Bear flattening refers to a change in the yield curve where short-term rates move up faster than long-term rates, so that the two begin to converge. This phenomenon is widely regarded as a leading indicator for an economic contraction. If the yield curve moves lower and bond prices move lower, it is considered a bear move, while the opposite is a bull move. Typically, short-term rates rise when the market anticipates the central bank to embark on a tight monetary policy, often with the aim of bringing inflation down. 

Over the course of H1 2022, the Treasury yield curve initially saw this kind of bear flattening as the Fed Funds rate was hiked 3 times by a total of 150bp. In July, the short term interest rates continued to rise at a faster rate compared to long-term rates, leading to an inversion of the yield curve. This was likely a result of market expectations that the Fed would raise interest rates again amid higher-than-anticipated inflation rates. The Feds ultimately delivered another 75bp rate hike at the FOMC meeting last Thursday.
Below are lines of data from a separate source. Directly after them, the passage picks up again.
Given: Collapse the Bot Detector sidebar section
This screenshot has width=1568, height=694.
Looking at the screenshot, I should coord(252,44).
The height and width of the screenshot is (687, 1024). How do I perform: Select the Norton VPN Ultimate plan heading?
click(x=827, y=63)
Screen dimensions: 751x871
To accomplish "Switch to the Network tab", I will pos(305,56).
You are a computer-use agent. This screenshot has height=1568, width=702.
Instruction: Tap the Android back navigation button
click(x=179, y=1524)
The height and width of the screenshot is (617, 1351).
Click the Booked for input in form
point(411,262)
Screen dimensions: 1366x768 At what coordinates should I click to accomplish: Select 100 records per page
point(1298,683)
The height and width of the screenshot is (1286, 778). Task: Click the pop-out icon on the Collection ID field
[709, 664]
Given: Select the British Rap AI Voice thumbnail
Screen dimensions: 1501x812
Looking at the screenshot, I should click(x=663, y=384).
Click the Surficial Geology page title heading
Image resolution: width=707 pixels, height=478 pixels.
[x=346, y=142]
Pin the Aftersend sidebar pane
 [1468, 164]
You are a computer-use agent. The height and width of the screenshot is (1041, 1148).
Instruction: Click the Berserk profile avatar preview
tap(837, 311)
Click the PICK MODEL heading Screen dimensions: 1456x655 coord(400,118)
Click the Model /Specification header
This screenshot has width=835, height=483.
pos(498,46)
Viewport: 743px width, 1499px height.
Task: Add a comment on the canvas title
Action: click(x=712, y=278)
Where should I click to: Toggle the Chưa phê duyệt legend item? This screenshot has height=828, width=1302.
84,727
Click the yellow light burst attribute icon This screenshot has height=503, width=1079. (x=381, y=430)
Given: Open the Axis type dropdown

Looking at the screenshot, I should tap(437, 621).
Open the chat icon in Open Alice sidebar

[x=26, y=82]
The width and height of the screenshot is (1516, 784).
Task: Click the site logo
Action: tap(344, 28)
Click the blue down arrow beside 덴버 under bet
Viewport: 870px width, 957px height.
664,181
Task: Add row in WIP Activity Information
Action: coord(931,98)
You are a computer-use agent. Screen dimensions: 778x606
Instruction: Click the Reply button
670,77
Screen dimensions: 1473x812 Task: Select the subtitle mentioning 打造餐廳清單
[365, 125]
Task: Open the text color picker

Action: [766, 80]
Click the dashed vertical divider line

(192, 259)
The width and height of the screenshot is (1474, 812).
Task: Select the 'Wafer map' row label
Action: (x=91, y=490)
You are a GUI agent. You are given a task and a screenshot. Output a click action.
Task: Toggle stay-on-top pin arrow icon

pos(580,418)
Currently, the yield curve remains inverted with the 2s10s at negative 25bp.


Talking Heads

On Chinese Banks Facing $350 Billion in Losses From Property Crisis

Zhiwu Chen, a professor of finance at the University of Hong Kong Business School.

“Banks are caught in the middle, If they don’t help the developers finish the projects, they would end up losing much more. If they do, that of course would make the government happy, but they add more to their exposure to delayed real estate projects.” 

On Powell’s Assessment that the Fed Rate had reached a “neutral setting”

Former US Treasury Secretary Lawrence Summers

“There is no conceivable way that a 2.5% interest rate, in an economy inflating like this, is anywhere near neutral…I don’t see any basis for thinking that either of those statements is a reasonable prediction given what we know…just to get to a neutral posture with respect to inflation we’re going to take unemployment up towards 5, and to help bring down inflation, joblessness would need to climb past that level”

On the Euro Feeling Pressure as the Risk of Recession Increases

Themos Fiotakis, global head of FX & EM Macro Strategy at Barclays Plc.

“In some ways the situation is more dire than 10 years ago, and in others, more benign…It’s less of a deleterious problem for the integrity of the euro as a currency. But economically, growth could prove to be a bigger issue than back then.”

Nicolas Forest, head of global fixed income at Candriam

“Today, the main risk is inflation risk, The most important message was how the ECB can normalize the situation, without creating a debt crisis. The idea now is to avoid something, not to fix something.”

On Australia Hiking Key Interest Rate by 50 Basis Points to 1.85% 

Nicolas Forest, head of global fixed income at Candriam

“The RBA is behind the pack…The current cash rate is not appropriate for an economy with an unemployment rate at around a 50-year low and with core inflation running at a 6% annualized pace.”